▶ [To do]: Repeat every entry word for word; omit all pictures.

:: Given records

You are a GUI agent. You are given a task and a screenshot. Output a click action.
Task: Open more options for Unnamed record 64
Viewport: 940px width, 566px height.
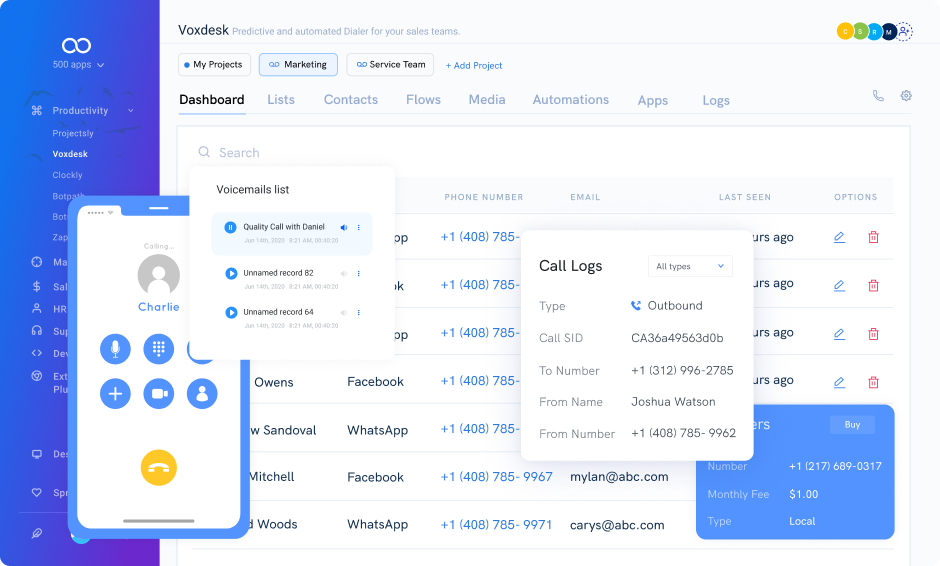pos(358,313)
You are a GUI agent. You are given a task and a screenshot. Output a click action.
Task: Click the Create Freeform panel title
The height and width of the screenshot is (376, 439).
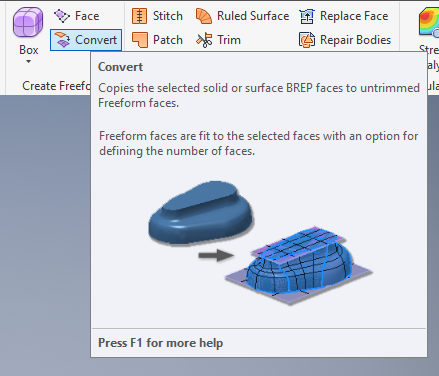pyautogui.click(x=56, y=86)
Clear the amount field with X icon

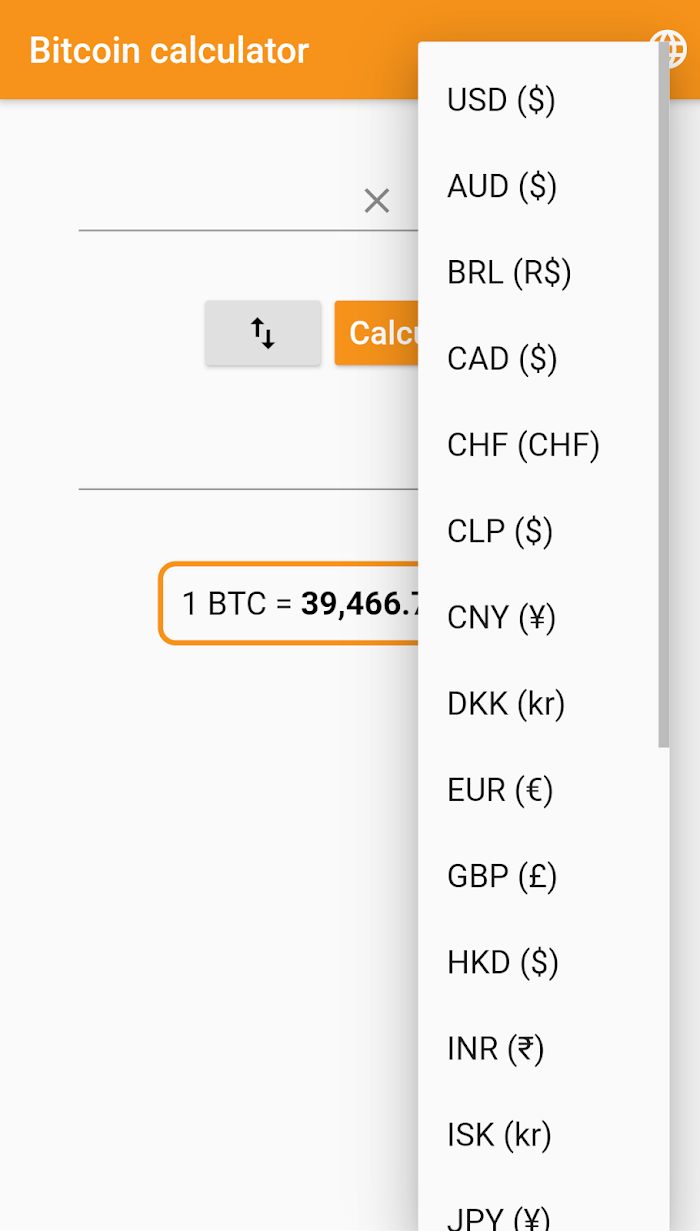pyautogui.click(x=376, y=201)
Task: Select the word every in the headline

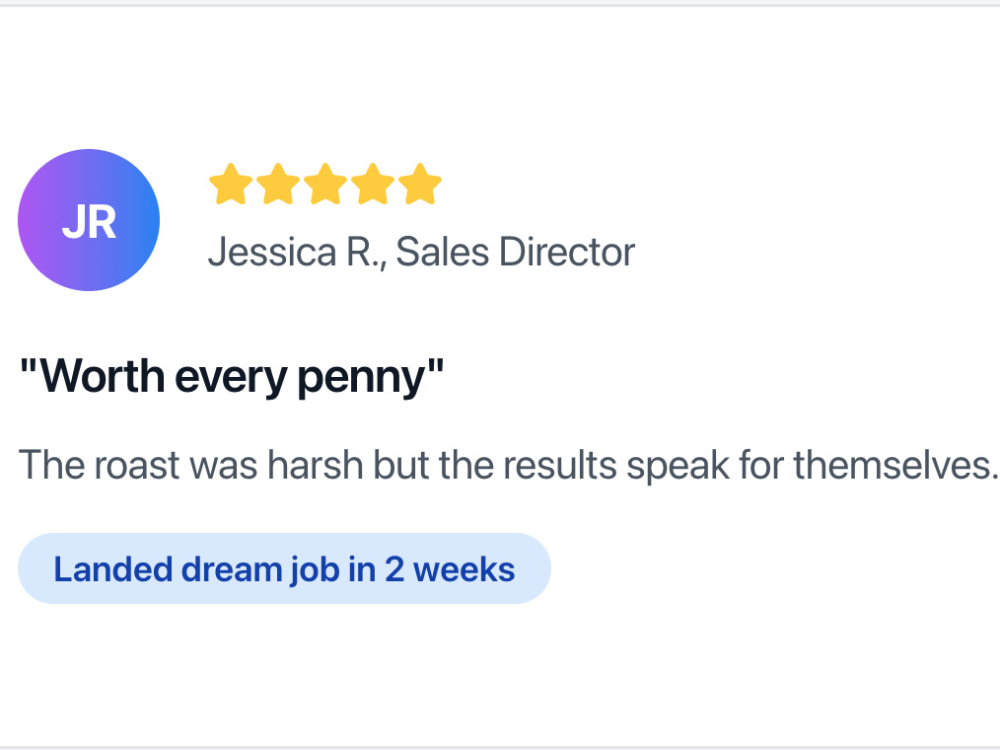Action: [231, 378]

::::

▶ [Problem solution]:
You are a GUI agent. You are given a task and a screenshot. Output a click action.
Task: Open more options for Unnamed record 64
Viewport: 940px width, 566px height.
pos(358,313)
You are a GUI agent. You are given a task and a screenshot. Output a click action.
Task: Click the Create Freeform panel title
The height and width of the screenshot is (376, 439).
pyautogui.click(x=56, y=86)
Clear the amount field with X icon

pyautogui.click(x=376, y=201)
Task: Select the word every in the headline

Action: [231, 378]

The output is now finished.